--- WHAT THE TASK ASKS ---
What is needed is an exact copy of every entry below, minus the images.

(Stored items)
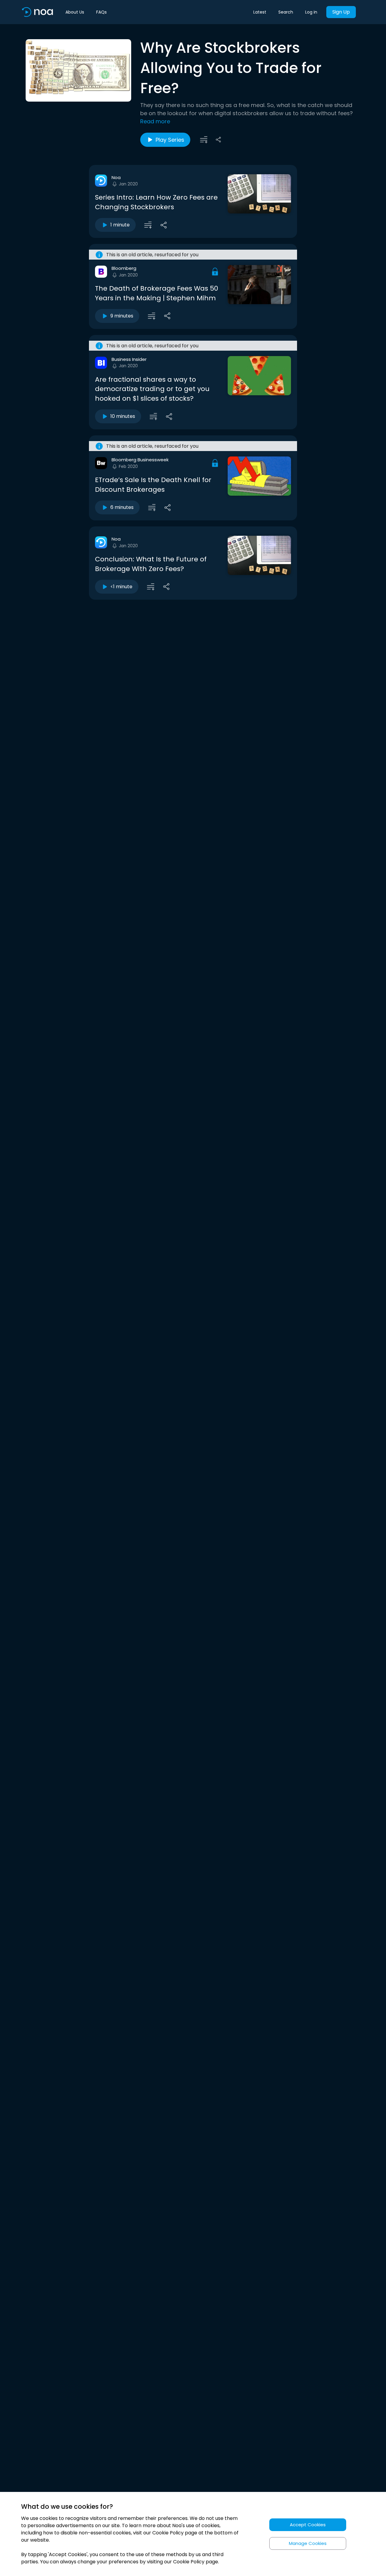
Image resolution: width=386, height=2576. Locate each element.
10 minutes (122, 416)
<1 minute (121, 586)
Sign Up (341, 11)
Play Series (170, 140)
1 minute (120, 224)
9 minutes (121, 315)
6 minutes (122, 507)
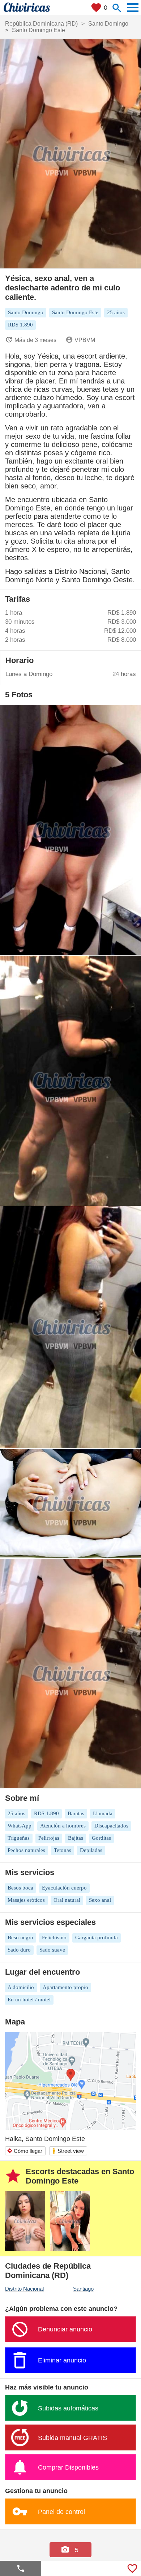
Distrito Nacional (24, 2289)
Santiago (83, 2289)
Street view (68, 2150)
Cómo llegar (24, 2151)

--- TASK SOLUTION ---
Image resolution: width=386, height=2576. Locate each element.
10 minutes (122, 416)
<1 minute (121, 586)
Sign Up (341, 11)
Play Series (170, 140)
1 minute (120, 224)
9 minutes (121, 315)
6 minutes (122, 507)
Distrito Nacional (24, 2289)
Santiago (83, 2289)
Street view (68, 2150)
Cómo llegar (24, 2151)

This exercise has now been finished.